The internal Dash message name is `qsigrec` and the format of the message is:
| Field | Type | Size | Description |
|--|--|--|--|
| quorumHash | uint256 | 32 | The quorum identifier |
| id | uint256 | 32 | The signing request id |
| messageHash | uint256 | 32 | The message hash |
| thresholdSig | BLSSig | 32 | The final recovered threshold signature |
## Internal high-level API
Inside the Dash Core Node, we will implement a high-level API that can be leveraged by the individual use cases. The API will support the following operations:
### void SignIfMember(uint256 id, uint256 msgHash, int activeLLMQs)
Selects the correct LLMQ based on the last active LLMQs and performs the signing request if the caller is a member and only if it did not already sign another signing session for the same signing request.
### void Sign(uint256 quorumHash, uint256 id, uint256 msgHash)
Sign the given session if the caller is a member of the given quorum.
### bool HasRecoveredSig(uint256 id, uint256 msgHash, int activeLLMQs)
Returns true if a valid recovered threshold signature was received (or locally created) for the signing session and from the last active LLMQs. Please note that the `activeLLMQs` parameter must not necessarily be the same value as was previously given to `SignIfMember`. For some use cases it might be desirable to accept signatures from old/inactive LLMQs as well.
### bool IsConflicting(uint256 id, uint256 msgHash)
Returns true if any LLMQ created a valid recovered threshold signature for any signing session with a different message hash than the given one.
### bool IsMajorityPossible(uint256 id, uint256 msgHash, int activeLLMQs)

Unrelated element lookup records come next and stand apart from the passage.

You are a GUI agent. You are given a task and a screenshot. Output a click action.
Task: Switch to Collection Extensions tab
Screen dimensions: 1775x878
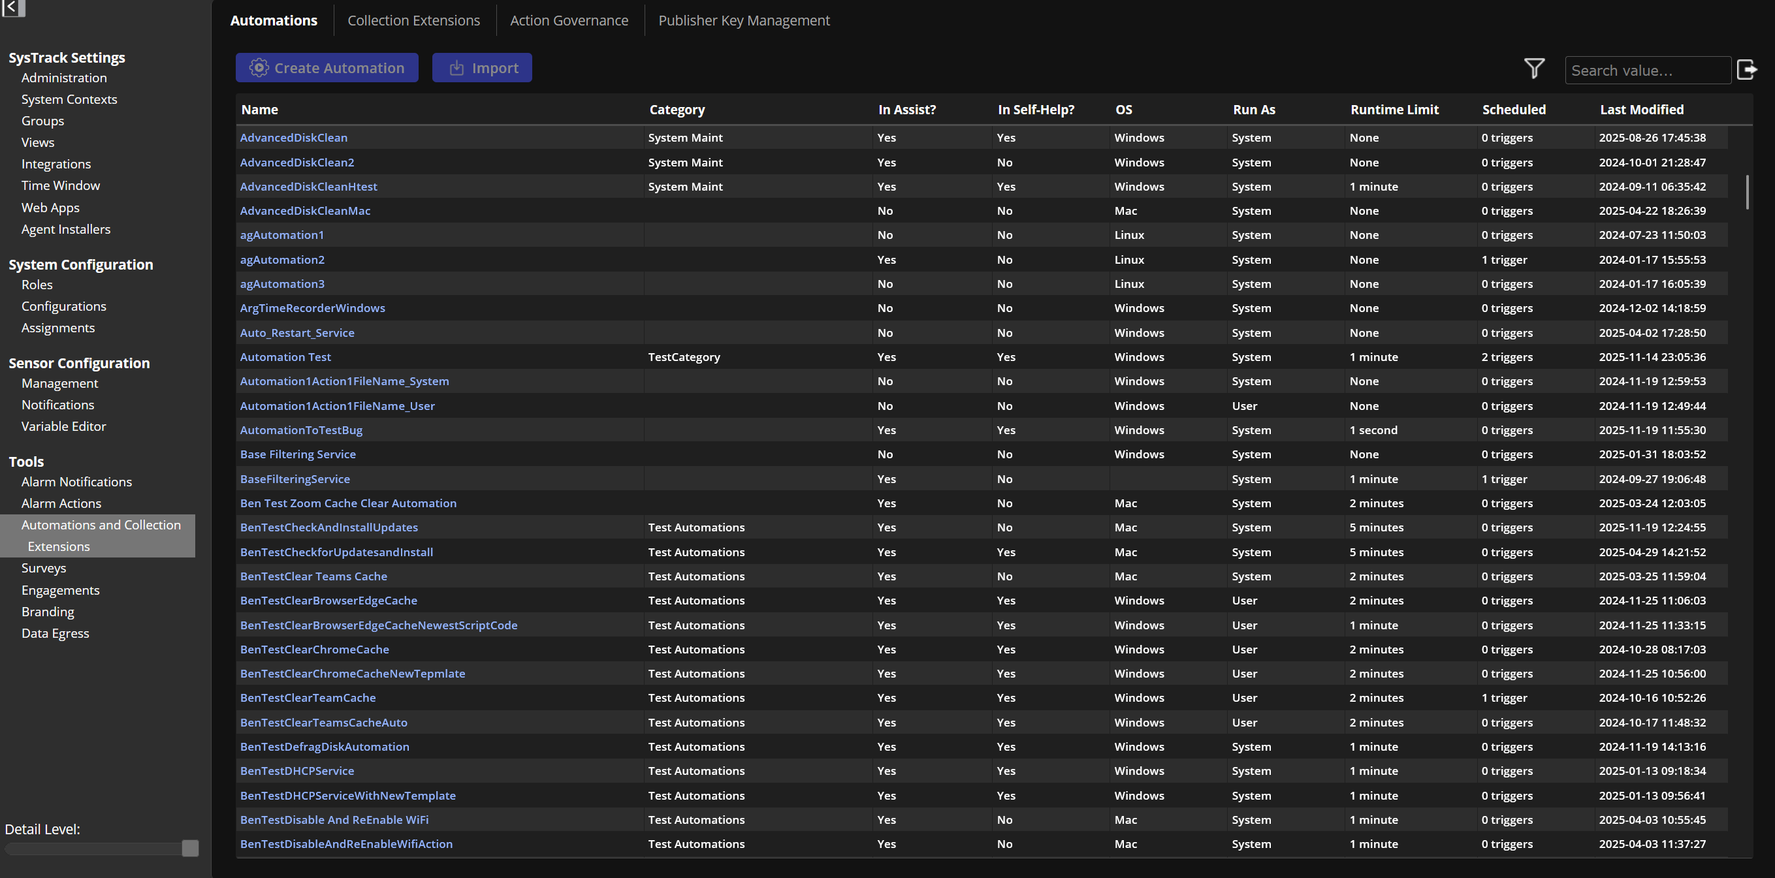[x=413, y=21]
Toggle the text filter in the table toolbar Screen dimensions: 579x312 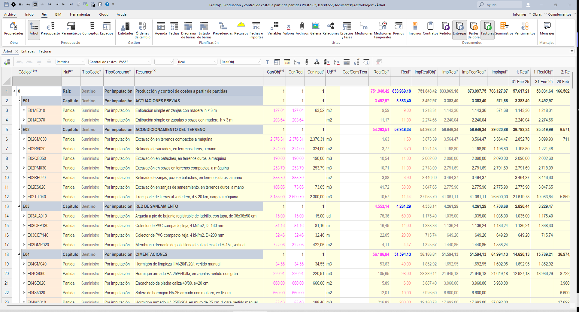pos(267,62)
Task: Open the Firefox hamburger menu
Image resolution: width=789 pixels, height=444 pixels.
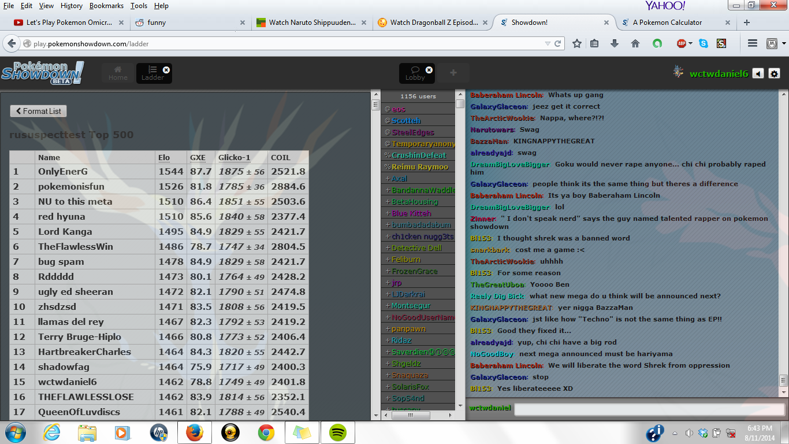Action: (x=752, y=43)
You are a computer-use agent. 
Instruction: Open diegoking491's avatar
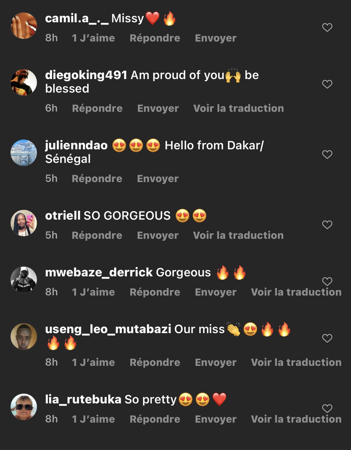pyautogui.click(x=24, y=82)
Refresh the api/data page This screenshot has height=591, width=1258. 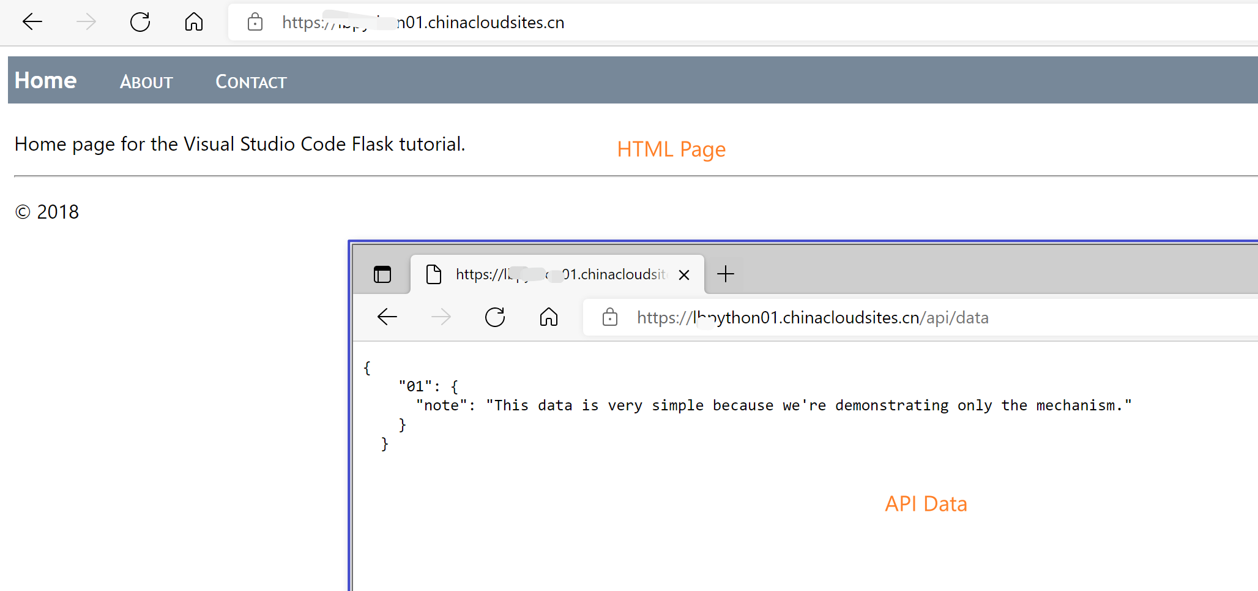click(x=495, y=317)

Returns true if a recovered signature has already been received (or locally created) or if its still possible for this to happen. This means, that it returns false if `>= quorumThreshold` members have already signed a different signing session for the same request.
### uint256 GetMostSignedSession(uint256 id, int activeLLMQs)
Returns the `msgHash` which was signed by most LLMQ members so far. Please note that the result is not final until `HasRecoveredSig` returns true.
These operations will also be made available through RPC APIs so that external applications can also use the LLMQ signing capabilities. This will especially be useful for Evolution, as non-core services (L2) can then simply call these RPCs and wont have to deal with the internals.